EXTRACT =>
Happy Sunday! Today’s essay is a (Paul Hollywood voice) underbaked, over-proved exploration of my relationship with desire, tradeoffs, and Instagram’s role in it all. I hope your thoughts are perfectly baked and sufficiently proved, but whatever state they’re in, I’d love to hear them.
Last year, Mike and I went to Argentina to celebrate the wedding of one of my oldest friends. Pregnant, I treated the trip like it might be my last for a while: we stood in line at a famous parilla where they serve you wine on the sidewalk; we ate anchovies and shrimps for lunch; we stayed late at bars discussing which patrons we thought were the hottest. But the best thing we did was tour the city’s world-renowned opera house, el Teatro Colón. As we circled the theater’s ornate atrium, our guide explained that at the height of culture, this atrium was the place to see and be seen. The architecture, she told us, was designed to maximize how many people you could see from any given spot: the central staircase flanked by wide spaces for mingling, encircled by a broad second-level balcony. True of many grand opera house architectural structures, I imagine.

SET OF TASKS =>
1 > In the essay, which opera house did the writer and Mike tour during their trip to Argentina?
2 > Pick up the essay about desire and Instagram after its last sentence and carry it on.
The entries that follow are not needed for this work.

PROVIDED DATA =>

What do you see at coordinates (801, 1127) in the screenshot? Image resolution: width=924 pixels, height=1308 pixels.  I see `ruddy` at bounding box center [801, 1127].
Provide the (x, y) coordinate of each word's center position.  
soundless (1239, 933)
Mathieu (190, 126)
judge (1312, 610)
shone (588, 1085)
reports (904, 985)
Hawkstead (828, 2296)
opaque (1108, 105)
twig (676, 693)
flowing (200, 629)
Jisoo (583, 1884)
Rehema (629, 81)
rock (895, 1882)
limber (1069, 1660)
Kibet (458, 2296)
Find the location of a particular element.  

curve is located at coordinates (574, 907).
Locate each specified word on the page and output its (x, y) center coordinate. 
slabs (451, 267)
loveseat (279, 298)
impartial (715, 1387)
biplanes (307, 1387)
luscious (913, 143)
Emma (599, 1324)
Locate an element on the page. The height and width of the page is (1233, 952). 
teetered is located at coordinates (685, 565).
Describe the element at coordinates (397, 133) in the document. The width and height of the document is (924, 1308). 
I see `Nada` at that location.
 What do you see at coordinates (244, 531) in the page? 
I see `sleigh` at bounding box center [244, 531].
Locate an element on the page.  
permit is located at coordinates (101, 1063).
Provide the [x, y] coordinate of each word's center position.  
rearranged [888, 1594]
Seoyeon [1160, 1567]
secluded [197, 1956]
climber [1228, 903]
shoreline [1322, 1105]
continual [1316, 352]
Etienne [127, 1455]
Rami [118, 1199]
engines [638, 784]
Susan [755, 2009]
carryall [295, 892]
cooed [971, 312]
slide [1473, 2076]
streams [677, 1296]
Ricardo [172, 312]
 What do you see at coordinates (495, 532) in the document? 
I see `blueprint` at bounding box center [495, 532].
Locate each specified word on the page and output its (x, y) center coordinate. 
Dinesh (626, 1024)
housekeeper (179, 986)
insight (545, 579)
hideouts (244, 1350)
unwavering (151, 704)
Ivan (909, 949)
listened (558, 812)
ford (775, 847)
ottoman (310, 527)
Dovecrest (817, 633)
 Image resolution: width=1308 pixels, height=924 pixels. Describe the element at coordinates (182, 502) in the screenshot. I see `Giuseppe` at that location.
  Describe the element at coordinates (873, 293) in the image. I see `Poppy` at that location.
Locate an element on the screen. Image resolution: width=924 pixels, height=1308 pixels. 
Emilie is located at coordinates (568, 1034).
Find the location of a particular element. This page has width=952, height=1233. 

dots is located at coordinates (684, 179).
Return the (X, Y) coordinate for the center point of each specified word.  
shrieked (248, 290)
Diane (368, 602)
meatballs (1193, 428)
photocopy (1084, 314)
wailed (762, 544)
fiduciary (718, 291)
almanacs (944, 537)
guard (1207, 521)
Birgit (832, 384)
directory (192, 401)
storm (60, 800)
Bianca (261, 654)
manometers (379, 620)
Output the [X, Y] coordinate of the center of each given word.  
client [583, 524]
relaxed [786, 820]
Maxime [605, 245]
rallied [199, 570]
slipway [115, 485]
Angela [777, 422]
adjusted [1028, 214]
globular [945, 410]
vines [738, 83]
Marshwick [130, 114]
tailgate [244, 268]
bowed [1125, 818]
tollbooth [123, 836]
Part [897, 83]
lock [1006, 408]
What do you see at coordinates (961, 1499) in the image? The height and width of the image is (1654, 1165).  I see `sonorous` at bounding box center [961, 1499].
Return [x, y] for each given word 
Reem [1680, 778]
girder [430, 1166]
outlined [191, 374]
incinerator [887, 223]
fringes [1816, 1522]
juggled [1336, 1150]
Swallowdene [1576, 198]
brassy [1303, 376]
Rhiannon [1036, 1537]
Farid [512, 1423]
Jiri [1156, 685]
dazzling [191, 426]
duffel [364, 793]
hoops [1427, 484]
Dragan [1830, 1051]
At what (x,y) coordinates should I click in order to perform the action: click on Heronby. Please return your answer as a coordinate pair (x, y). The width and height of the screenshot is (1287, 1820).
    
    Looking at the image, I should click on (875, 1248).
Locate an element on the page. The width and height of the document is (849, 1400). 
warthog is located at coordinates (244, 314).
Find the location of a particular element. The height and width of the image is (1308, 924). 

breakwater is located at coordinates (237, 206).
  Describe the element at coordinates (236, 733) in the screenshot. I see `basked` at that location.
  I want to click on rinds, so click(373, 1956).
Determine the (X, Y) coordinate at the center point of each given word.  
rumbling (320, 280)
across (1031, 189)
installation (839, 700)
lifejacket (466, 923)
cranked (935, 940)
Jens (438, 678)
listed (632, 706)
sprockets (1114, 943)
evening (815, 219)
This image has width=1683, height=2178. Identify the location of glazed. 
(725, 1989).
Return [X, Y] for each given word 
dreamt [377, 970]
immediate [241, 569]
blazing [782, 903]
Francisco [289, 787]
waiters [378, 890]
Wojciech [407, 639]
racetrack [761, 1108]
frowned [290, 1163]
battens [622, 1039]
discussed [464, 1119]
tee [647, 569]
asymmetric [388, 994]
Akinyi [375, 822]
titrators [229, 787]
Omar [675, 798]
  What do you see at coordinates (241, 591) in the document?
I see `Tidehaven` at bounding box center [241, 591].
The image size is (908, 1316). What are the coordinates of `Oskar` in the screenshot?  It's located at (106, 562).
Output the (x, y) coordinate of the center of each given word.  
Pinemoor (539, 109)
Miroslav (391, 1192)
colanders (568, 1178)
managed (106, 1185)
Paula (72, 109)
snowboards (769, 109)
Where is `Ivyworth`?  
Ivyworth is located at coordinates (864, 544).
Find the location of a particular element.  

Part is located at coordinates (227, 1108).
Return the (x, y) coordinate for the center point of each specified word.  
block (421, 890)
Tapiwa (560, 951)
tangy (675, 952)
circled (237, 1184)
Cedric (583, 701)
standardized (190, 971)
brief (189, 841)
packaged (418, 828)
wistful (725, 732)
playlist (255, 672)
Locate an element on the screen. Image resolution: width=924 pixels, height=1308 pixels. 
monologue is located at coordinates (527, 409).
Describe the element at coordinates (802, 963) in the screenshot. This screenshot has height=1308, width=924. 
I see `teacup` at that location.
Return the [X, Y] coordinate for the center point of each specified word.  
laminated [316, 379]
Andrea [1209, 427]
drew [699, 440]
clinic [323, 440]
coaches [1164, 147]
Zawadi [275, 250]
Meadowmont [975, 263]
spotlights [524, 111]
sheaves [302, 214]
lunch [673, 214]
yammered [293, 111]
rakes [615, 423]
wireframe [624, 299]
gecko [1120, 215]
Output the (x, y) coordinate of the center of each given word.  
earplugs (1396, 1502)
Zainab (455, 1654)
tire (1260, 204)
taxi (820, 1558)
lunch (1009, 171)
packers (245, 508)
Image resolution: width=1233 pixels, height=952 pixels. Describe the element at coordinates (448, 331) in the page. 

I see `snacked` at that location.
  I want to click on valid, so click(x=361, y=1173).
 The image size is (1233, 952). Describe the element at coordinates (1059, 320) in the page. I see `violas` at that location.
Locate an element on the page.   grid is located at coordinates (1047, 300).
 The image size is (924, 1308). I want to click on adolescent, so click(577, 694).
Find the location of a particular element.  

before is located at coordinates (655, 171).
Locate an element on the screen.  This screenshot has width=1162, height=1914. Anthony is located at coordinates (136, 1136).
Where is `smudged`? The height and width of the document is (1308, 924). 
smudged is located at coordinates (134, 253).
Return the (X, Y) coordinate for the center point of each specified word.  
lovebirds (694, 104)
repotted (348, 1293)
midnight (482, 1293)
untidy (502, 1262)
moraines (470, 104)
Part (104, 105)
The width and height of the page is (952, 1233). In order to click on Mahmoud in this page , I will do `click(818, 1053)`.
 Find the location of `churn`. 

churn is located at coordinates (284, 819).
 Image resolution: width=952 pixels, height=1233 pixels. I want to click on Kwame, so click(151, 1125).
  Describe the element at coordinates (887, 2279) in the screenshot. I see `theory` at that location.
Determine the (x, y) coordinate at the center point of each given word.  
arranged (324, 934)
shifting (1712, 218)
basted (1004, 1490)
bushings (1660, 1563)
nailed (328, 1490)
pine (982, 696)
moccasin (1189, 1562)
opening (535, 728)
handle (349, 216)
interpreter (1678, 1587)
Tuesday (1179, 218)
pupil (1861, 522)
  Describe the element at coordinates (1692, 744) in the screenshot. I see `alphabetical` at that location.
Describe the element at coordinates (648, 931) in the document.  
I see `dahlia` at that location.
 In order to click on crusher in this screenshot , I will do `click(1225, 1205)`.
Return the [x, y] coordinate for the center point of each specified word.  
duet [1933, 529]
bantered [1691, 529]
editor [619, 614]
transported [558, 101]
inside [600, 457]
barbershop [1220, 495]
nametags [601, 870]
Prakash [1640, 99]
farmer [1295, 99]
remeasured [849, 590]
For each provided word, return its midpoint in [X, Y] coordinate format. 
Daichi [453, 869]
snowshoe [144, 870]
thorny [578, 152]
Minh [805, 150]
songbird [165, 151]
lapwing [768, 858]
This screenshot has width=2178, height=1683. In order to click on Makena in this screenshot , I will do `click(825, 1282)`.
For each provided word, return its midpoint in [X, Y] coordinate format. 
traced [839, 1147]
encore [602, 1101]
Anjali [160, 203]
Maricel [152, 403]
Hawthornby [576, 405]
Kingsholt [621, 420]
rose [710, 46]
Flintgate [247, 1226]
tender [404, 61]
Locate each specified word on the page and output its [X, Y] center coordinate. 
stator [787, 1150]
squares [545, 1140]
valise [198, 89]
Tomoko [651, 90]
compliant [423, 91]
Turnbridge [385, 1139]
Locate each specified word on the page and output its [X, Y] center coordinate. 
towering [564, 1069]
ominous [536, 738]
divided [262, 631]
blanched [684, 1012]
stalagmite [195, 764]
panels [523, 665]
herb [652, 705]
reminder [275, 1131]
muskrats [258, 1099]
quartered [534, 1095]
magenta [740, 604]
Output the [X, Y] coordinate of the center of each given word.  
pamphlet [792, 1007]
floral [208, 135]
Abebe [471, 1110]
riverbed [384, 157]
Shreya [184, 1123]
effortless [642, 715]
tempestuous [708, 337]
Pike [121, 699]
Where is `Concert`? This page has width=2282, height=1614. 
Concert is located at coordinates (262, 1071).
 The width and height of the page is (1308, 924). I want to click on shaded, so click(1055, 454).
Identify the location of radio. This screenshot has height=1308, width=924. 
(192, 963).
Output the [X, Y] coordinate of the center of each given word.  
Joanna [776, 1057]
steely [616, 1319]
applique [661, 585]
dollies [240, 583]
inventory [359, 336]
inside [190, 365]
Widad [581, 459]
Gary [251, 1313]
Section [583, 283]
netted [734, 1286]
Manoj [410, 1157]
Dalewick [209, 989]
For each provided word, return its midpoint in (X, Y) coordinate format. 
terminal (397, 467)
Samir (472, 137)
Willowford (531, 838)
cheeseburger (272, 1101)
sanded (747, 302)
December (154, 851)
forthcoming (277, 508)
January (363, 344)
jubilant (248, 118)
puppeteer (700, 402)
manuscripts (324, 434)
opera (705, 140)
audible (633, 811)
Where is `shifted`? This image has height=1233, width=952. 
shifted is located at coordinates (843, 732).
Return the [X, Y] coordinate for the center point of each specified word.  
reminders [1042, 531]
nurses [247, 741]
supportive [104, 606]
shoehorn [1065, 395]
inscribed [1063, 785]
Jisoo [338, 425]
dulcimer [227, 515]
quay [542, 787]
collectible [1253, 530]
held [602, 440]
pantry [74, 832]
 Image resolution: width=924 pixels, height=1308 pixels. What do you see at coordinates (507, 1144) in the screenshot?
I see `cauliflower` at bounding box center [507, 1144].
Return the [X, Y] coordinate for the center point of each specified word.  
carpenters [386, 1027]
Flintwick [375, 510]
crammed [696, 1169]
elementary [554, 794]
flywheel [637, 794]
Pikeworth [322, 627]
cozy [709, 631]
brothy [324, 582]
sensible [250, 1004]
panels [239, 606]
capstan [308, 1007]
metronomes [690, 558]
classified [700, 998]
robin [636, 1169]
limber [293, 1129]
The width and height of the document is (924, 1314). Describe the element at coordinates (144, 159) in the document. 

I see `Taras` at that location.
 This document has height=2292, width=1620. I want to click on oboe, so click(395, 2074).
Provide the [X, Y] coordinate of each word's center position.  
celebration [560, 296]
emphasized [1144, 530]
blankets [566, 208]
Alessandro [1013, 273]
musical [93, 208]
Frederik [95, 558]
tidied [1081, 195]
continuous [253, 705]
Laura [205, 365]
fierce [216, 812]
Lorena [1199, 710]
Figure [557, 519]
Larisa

TASK-BY-TASK ANSWERS =>
1 > They toured el Teatro Colón.

2 >
She went on to say that this design led to a noteworthy but not entirely unintended effect: when you bought a dope new gown or inherited an elaborate satin cloak, you’d wear it here to make everyone else in high society jealous. When you got engaged, you’d make sure to waltz through the atrium with your man on your arm so that everyone would know, you know, what was up. In other words, she said, “this atrium was the Instagram of the early 1900s—it was how you showed off how much you were killing it to the rest of society.”
This idea stuck with me, because (fast-forward back to the present day) I no longer go to the atrium. That is, I’ve stopped looking at Instagram. Why? Because I already want so much—and the atrium only makes me want more.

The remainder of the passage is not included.